三田村鳶魚は言う、義経を美しい武将にしたてたのは幸若舞である。舞で義経を演じる美少年たちが、よってたかって彼を美しくかがやかせていった。ついには、国民的な義経像もかえている、と。だが、幸若舞にも、義経をぶさいくな男として登場させる演目はある。鳶魚の指摘には、その点でひっかかる。

もっとも、出っ歯の義経がでてくるのは、奥州へむかう脱出劇の部分にかぎられる。元服前後までの若い義経、牛若を登場させる幸若舞は、彼の美化につくしていた。そう言えば、『義経記』が出っ歯説にくみしたのも、脱走の場面だけである。少年時代の牛若については、ひたすら美貌ぶりを強調した。

幸若舞が美少年たちへ、義経の全生涯にわたる役柄をあてがったわけではないだろう。美童たちへゆだねた配役は、元服するころまでの義経にかぎられた。弁慶とであうあたりまでの義経役は、もっぱら彼らにまかされたのだと思う。

鳶魚の指摘は、だから若いころの義経像についてなら、あてはまりうる。少年義経に関するかぎり、彼の言うようなことがあった可能性は高い。ただ、義経を美化する幸若舞のからくりは、晩年の彼をおきざりにした。『平家物語』の出っ歯説が、脱走譚のほうへまわされたのも、そのためではないか。

月岡芳年が描いた、源義経と静御前の別離
‘Yoshino ni Shikuza hangan betsuri ga’ by Tsukioka Yoshitoshi.
Image via Rijksmuseum Amsterdam

義経が奥州をめざし、北陸へにげたのは1186年末から翌年はじめのころである。1159年生まれの義経は、三十歳近くになっていた。平安末期なら、いや室町後期でも、りっぱな中年である。もう、少年美がうんぬんされるような年ではない。その役柄が、幸若舞のスター的な美童へまわってくることは、なかったろう。

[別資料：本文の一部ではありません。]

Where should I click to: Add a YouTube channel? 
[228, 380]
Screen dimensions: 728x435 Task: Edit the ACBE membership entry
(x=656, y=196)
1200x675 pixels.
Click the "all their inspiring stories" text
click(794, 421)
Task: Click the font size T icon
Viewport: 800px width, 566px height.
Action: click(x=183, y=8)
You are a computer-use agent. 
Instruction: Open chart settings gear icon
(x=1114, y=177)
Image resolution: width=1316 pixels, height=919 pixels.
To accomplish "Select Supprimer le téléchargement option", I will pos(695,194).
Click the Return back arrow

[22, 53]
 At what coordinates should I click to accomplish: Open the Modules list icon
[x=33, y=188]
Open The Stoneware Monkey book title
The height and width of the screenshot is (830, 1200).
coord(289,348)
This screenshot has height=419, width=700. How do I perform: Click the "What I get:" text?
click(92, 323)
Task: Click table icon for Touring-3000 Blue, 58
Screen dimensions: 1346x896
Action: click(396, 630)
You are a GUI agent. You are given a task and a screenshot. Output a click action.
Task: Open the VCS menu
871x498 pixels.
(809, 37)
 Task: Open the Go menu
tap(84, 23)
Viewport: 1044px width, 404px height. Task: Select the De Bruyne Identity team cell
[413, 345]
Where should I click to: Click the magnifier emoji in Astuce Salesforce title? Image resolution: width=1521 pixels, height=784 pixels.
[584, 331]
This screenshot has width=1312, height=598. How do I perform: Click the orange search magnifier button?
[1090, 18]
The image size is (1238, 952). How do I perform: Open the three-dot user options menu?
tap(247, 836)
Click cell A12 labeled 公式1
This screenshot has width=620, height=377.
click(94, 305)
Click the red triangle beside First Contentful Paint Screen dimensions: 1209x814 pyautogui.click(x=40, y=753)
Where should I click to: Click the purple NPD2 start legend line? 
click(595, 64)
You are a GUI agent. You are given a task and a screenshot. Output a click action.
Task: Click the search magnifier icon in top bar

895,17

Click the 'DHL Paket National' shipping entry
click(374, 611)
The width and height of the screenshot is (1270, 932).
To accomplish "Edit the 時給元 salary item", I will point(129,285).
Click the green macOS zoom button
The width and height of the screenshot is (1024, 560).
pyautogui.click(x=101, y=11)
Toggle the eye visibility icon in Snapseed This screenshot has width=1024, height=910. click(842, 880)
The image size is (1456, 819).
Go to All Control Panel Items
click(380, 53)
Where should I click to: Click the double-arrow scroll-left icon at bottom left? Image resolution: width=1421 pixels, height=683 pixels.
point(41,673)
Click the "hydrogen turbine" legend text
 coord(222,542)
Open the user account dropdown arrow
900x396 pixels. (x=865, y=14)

『義経記』も少年時代の義経だけを、美しくあらわした。奥州へにげようとする義経には、出っ歯という面貌をあてはめている。若い義経と三十手前の義経には、ルックスの一貫性がない。前にものべたが、編集上のふてぎわはあったのだと思う

しかし、『義経記』の書き手にも、幸若舞の演出家と同じ想いはあったろう。ヒーローである義経の牛若時代は、なんとしても美貌の少年としてえがきたい。だが、大人となり中年をむかえたころの義経にたいしては、その意欲がわかなかった。

この差も、三十歳をむかえる義経と、十歳台なかばの牛若に関する表現をわけただろう。編集上の失敗は、そんな事情もあって生じたのではないか。幸若舞の『鳥帽子折』と『笈捜』は、義経の容貌描写で分断されている。そのあいだに横たわる溝は、『義経記』の前半と後半をもへだてたと考える。

時代は新しくなるが、あえて書く。多くの日本人は二宮金次郎を、かわいい少年であったと想いやすい。絵本やブロンズの金次郎像も、たいてい愛らしく表現されている。しかし、大人の二宮尊徳に美しくあってほしいというねがいは、いだかない。牛若、義経をめぐっても、想像力が同じように分散して作動したのではないか。

さて、能である。能にも義経をとりあげた作品は、たくさんある。『橋弁慶』をはじめ、美少年としての牛若像をおしだす演目も、少なくない。増田正造も言うとおり、能の義経像もイメージの美化には貢献しただろう。

また、能には出っ歯や猿眼の義経を前面へおしだす曲が、見あたらない。こちらは、中年の義経もふくめ、悪くはえがいてこなかったようである。